The others looked at him expectantly. Adrian sighed tiredly. "Please stop this illusion, Johnny. We have to get moving," he said, with Sypha and Trevor snickering beside him.

"And what of my unwavering boredom? You leave and I get to watch the rabbits breed all day, is it?" asked Johnny, making a funny face.

Sypha took a step forward and crouched down to his level. "Aside from the fact that pranking people like this is wrong, which I'm sure you're aware of," she said, giving him a pointed look and getting a suitably guilty pout in response, "if you let us go, we might be able to solve your problem long term."

Johnny was immediately interested in what she was getting at. "Do tell, then!"

"We're off to kill Dracula and stop this carnage," explained Trevor, because his version would always be shorter than Sypha's and less emotionally charged than Adrian's. "That should get things back to normal… eventually. Kinda."

"Whoa! Got yourselves a death wish, do ya?" asked a very surprised and impressed Johnny. He even whistled to make his point. "Sounds just about worse than sticking your hand in a wasp nest, and I've seen how that ends! Not pretty, lemme tell ya!"

"We're aware, yes," said Adrian uncomfortably, avoiding any unnecessary details about his motivations.

Johnny considered them for a moment, then sighed and crossed his arms. "Why then, don't let me keep you!
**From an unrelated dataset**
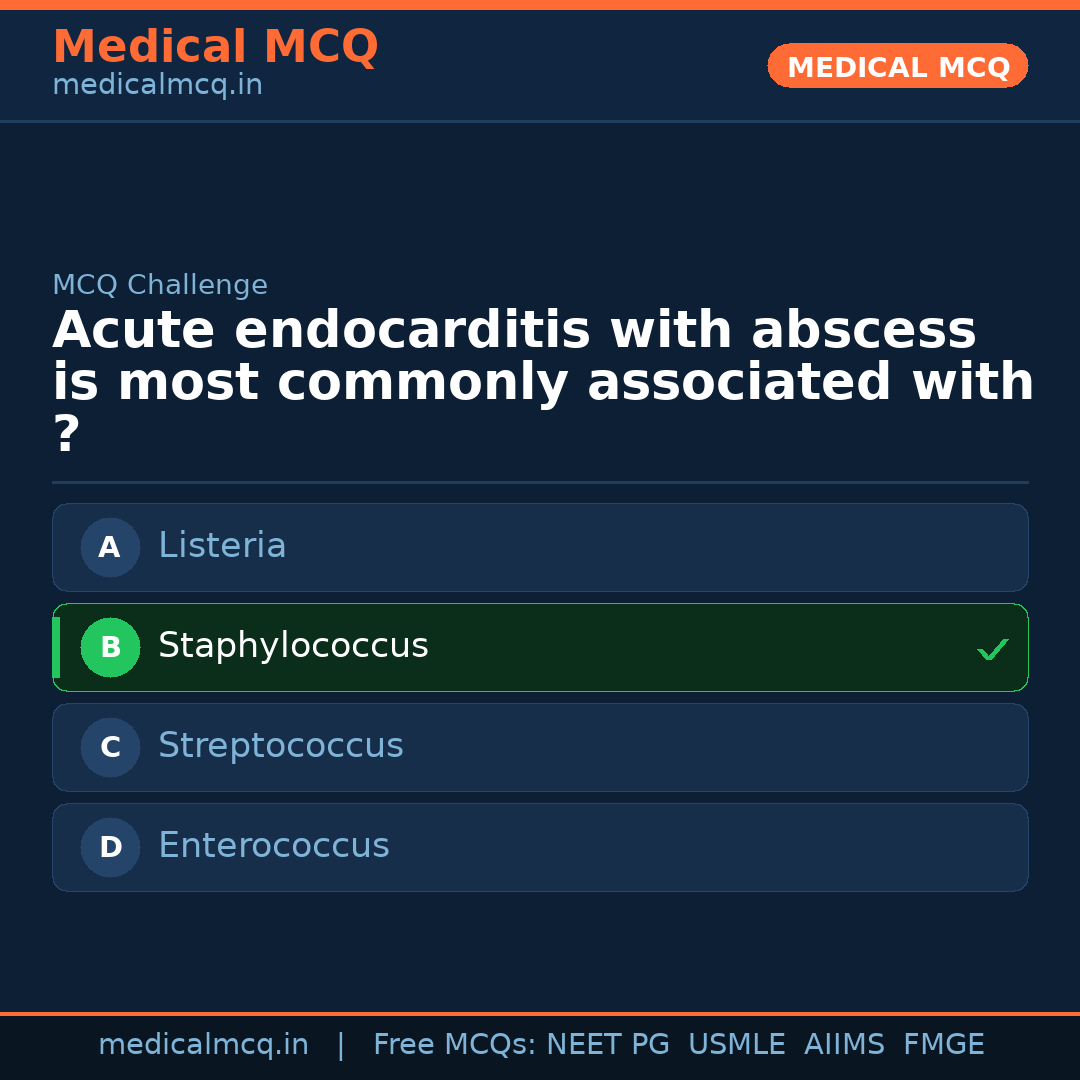
Task: Click the circular A badge next to Listeria
Action: coord(110,547)
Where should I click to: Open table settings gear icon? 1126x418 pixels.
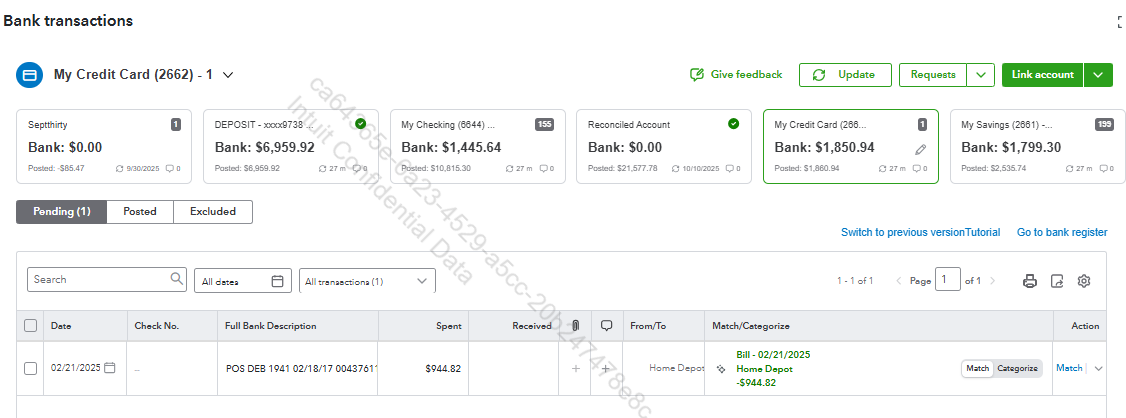(1084, 281)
Come visit if you survive," he said, sitting in front of his burrow to pick his nose. "Especially if you do go off to kill the Pope. Wanna hear all about that one!"

"Uh, sure," agreed Trevor in a hurry before the bastard changed his mind, herding the other two back towards the road.

"That was… easy. And not bloody," commented Sypha, looking back at the burrow over her shoulder.

Adrian huffed. "Just be glad it was nothing but a stupid prank."

"Fucking godlings," agreed Trevor.


There was a fork in the road.

Adrian did his sorta-but-not-quite flying thing and checked that, indeed, the illusion had been dispelled.

"I'll pick where we go this time," Sypha announced over the ensuing bickering.

The boys stopped, because she really was a bit bossy, and waited for her to choose a direction.

Sypha grabbed a coin from the purse in her pocket, threw it up in the air and smacked it against the back of her hand. "Head, we go to the right like Adrian said. Tails, we take the path Trevor suggested," she said, and lifted the hand covering the coin.

They looked at the result.

"Tails!" announced Sypha, pocketing the coin and setting off to the left.

Trevor hooted like a kid and Adrian dragged his hands over his face.